Но пакости немцев не могут сравниться с издевательствами своих соотечественников. Бездушный немец не мог так глубоко понять душу русина-словянина, как тот который назвал себя украинцем в роде официала полиции г. Перемышля Тимчука – интриганта, провокатора, доносчика, раба-мамелюка все в одном лице, который выражался о родном народе как о Mistvieh т.е. как о скотине. Он был правой рукой палача Пиллера, которому доносил на арестованных. Однако, Тимчука перещеголял в этом деле украинец-панович Чировский, оберлейтенант австрийского запаса. Этот фаворит и любимчик фон-Штадлера, ничтожество, вылезшее на поверхность Талергофа благодаря своему угодничеству немцам и тирании над своими соотечественниками, появился в нем весною 1915 года. Все невольники Талергофа характеризуют его как профессионального мучителя и палача.

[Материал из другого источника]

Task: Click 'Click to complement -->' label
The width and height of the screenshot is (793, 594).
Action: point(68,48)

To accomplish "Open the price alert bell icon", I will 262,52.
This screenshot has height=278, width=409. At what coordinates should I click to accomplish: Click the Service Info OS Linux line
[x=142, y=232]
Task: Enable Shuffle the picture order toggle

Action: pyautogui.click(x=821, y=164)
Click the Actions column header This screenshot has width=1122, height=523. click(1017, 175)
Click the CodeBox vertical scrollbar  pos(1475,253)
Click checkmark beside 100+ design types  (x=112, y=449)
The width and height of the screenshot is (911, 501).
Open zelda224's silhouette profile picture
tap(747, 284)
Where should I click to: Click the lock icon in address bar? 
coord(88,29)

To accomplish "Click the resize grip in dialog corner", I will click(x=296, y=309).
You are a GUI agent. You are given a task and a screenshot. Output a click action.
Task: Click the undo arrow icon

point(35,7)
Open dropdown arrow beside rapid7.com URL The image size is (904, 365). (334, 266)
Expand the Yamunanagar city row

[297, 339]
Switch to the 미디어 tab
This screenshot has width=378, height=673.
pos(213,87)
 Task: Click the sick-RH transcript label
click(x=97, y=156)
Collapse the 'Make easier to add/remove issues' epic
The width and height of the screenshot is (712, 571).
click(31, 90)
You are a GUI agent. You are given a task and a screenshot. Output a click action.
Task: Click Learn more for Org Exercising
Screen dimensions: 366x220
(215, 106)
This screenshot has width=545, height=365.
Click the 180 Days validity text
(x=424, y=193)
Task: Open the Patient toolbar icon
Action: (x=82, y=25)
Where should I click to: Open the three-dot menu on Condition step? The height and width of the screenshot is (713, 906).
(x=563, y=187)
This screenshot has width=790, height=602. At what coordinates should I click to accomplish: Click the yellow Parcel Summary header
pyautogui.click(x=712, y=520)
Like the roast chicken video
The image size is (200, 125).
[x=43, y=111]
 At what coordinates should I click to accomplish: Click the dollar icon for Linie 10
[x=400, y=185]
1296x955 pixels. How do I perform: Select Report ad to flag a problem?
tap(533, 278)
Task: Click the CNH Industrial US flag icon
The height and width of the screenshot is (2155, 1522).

Чировский был небольшого роста, на вид грубый, коренастый мужчина заплывший жиром, с широким лицом, рыжей бородой и такими же усами, с толстым носом, на котором висело большое пенсне, удерживаемое сжимающей пружинкой. Он ходил дробным шагом, вприпрыжку. В левой руке он носил сверкающую саблю, в правой держал тоненькую трость. Входя на территорию лагеря, он как гончая собака вынюхивал носом, заглядывал во все дыры и щели, чтобы поймать кого-нибудь за “нарушение закона” и отвести в одиночную камеру. Поймав жертву, он потирал руки от радости, топтался на одном месте, хихикал предвкушая экзекуции над “провинившимися”. Излюбленным занятием Чировского в Талергофе было производить частые ревизии в сумках, чемоданчиках и тюфяках. Переводить людей из барака в барак, по несколько раз в день сдавать “рапорты”, выводить людей на работы под усиленной охраной.

В “Записках” священника Генриха Полянского читаем о пронырствах Чировского такую заметку: “Дали нам нового настоятеля, поручика д-ра Чировского, с виду только гладкого и масленного. Ох, он уж знал как за нас браться ! Утром в 6 часов – подъем; в 9 вечера – отбой. Сколько раз пришел Чировский на осмотр утром, а застав кого под одеялом, особенно женщин, срывал одеяло, грубо выкрикивая, поднимались крики и плачь, так как часто матери с маленькими детьми, которые ночью не давали им спать, засыпали утром, а это ужас как раздражало Чировского”. Во время военного хаоса он всеми силами старался набить свой карман чужой монетой. Была это продажная шкура и шарлатан с бесстыдным языком. Народ из которого он вышел, не представлял для него ни малейшей цены. Партийный шовинизм не знал у него ни меры, ни границ.